Cumhuriyet, güzel sanatlardan edebiyata, mimariden mühendisliğe, tıptan spora her alanda yeni insanlar yetiştirdi. Cumhuriyet’i görkemli bir mimari olarak düşünürsek bu alanlarda yetişen ilk kuşak insanlar estetiğiyle, zarafetiyle, perspektifiyle bir bütün halinde Cumhuriyet’in “beşeri mimarisini” oluşturdular.

Beşeri mimariye omuz verenler, başka bir ifadeyle Cumhuriyet’e mimari alanda kanat gerenler arasında Osmanlı’dan devraldıkları mirası Cumhuriyet’e de taşıyan mimarlar Mimar Kemalettin ve Mimar Vedat Tek ve diğer ustalar olurken, onların mirasını günümüze kadar neredeyse bir yüz yıl taşıyan ve 22 Eylül 2021 tarihinde kaybettiğimiz Prof. Dr.

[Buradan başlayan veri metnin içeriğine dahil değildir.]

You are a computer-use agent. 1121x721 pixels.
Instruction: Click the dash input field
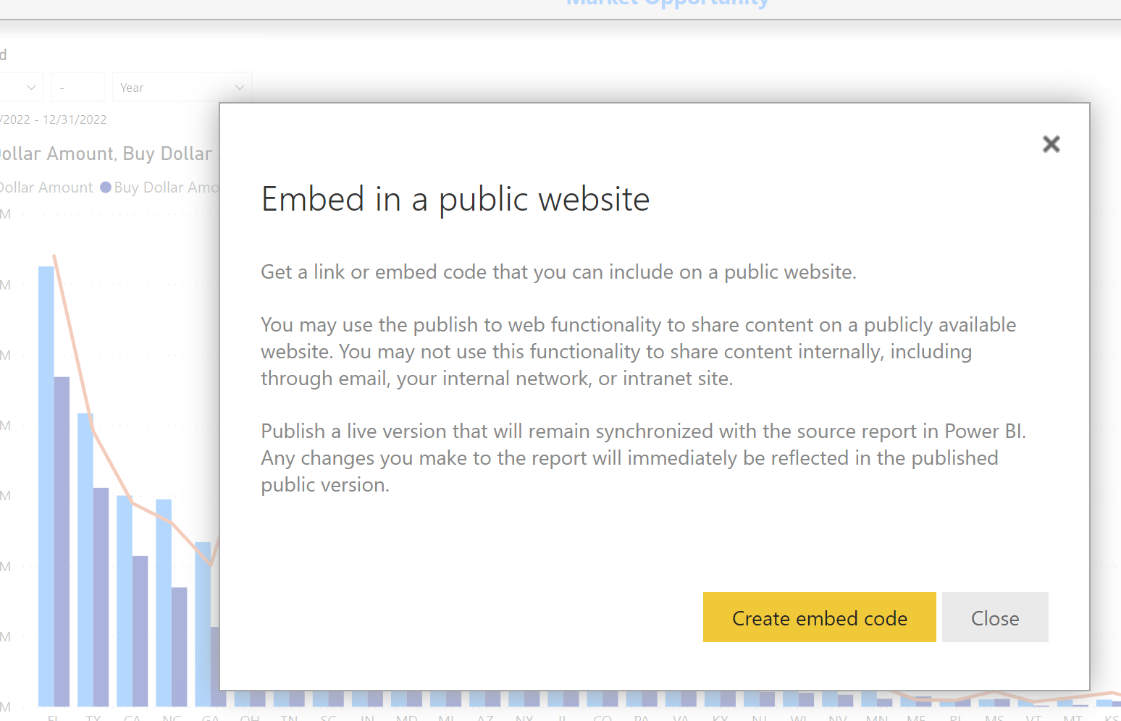(x=78, y=88)

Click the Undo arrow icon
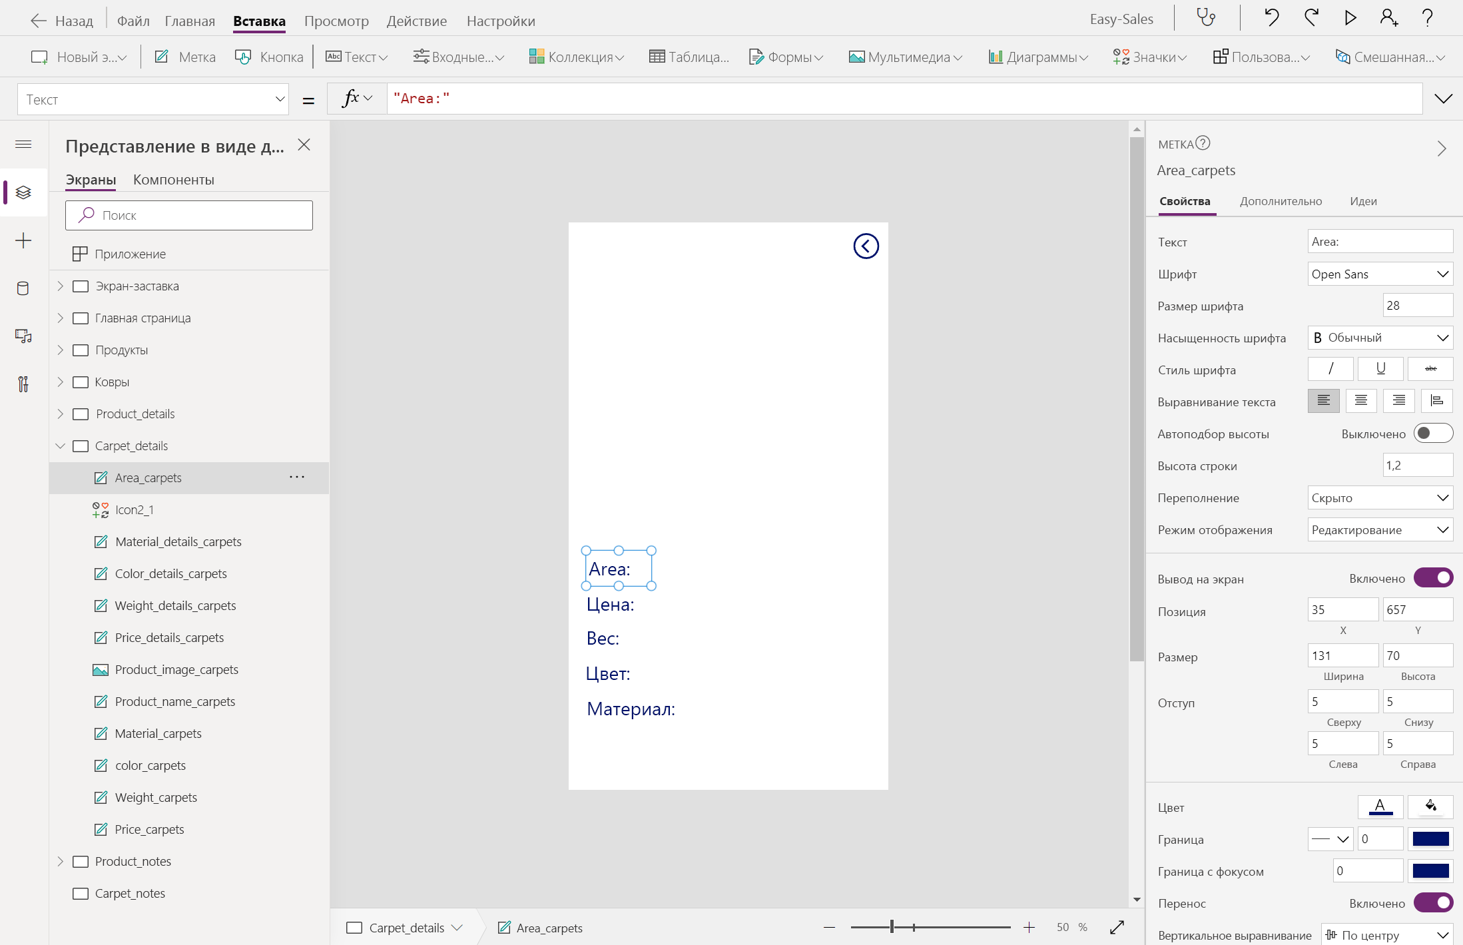click(1271, 18)
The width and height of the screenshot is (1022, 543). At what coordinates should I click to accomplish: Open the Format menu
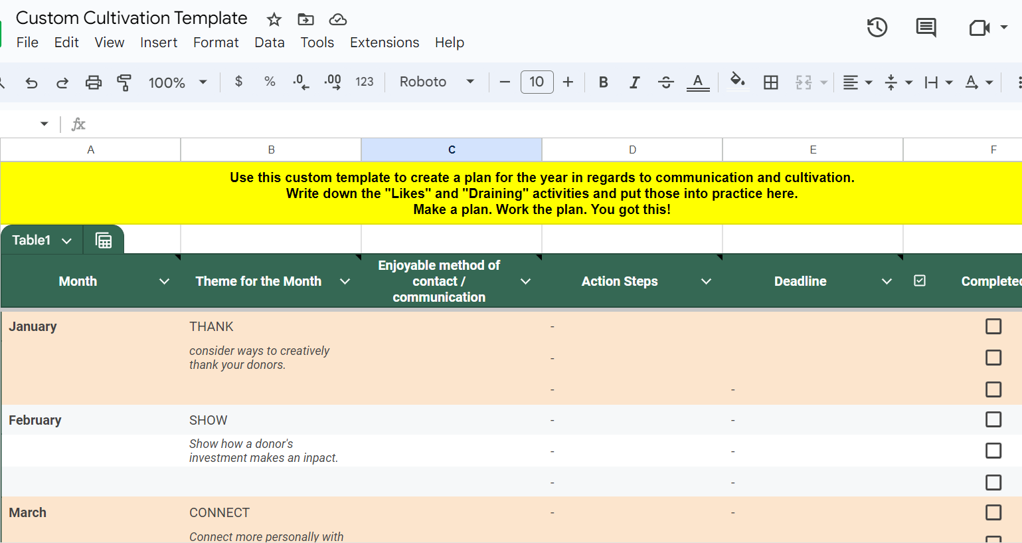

Doğan KUBAN’ ı belki de bu çatının en yükseğine koymamız gerekiyor.

Doğan KUBAN sadece mimar yönüyle değil, hayatının son zamanlarına kadar bir meşale olmak fikriyle de bu toplumu aydınlatma görevini sürdürmüş ve ölümünden önce de insanları “Anadolu’ya davet”[1] etmiştir.

 

O kadar çok farklı alanlarda ve geniş yelpazede eser verdi ve o kadar eseri ele alıp yüceltti ki, örneğin Selimiye’yi anlatsak Süleymaniye öksüz kalır, Süleymaniye’yi anlatsak Kalenderhane Camisi.

Yazarlar, sanatçılar, şairler, mimarlar ne kadar çok eser verseler de hep “şah eser” dediğimiz tek bir eserle bilinir ve tanınırlar.

Farklı başlıklar taşısa da mimar olmasının yanında bir Mimarlık Tarihçisi, bir Sanat Tarihçisi olarak Doğan KUBAN farklı başlıklar taşısa da her ikisi de Divriği Ulu Camii ve Şifahanesi üzerine olan eserlerinde sadece Anadolu insanına değil, bütün dünyaya o mucize eseri ve onun mimarı, Ahlatlı Mimar Hürremşah’ı tanıtıyordu.

Hürremşah’ın “şah eseri” Divriği Ulu Camisi ve Şifahanesi ise, Doğan KUBAN’ın “şah eseri” de bu cami ve şifahanenin cennetin kapıları yerine koyduğu bu iki basılı eseridir. 

Divriği Ulu Camii ve Şifahanesi’ni bir mucize olarak tanımlayan Doğan KUBAN o mütevazi haliyle Mimar Hürremşah’ı yüceltirken aslında bu büyük mimarı ve eserini yeniden anlatırken Cumhuriyet’in Beşeri Mimarisi’ni de yeniden temellendiriyordu. 

“Mengücek Emiri Ahmet Şah ve eşi Turan Melik’in yaptırdıkları Ulucami ve Şifahane'nin mimarı olan Ahlatlı Hürremşah’ın tasarladığı, bezemelerinin çoğunu eliyle yonttuğu taç kapılar Türk çağının en önde gelen başyapıtlarıdır.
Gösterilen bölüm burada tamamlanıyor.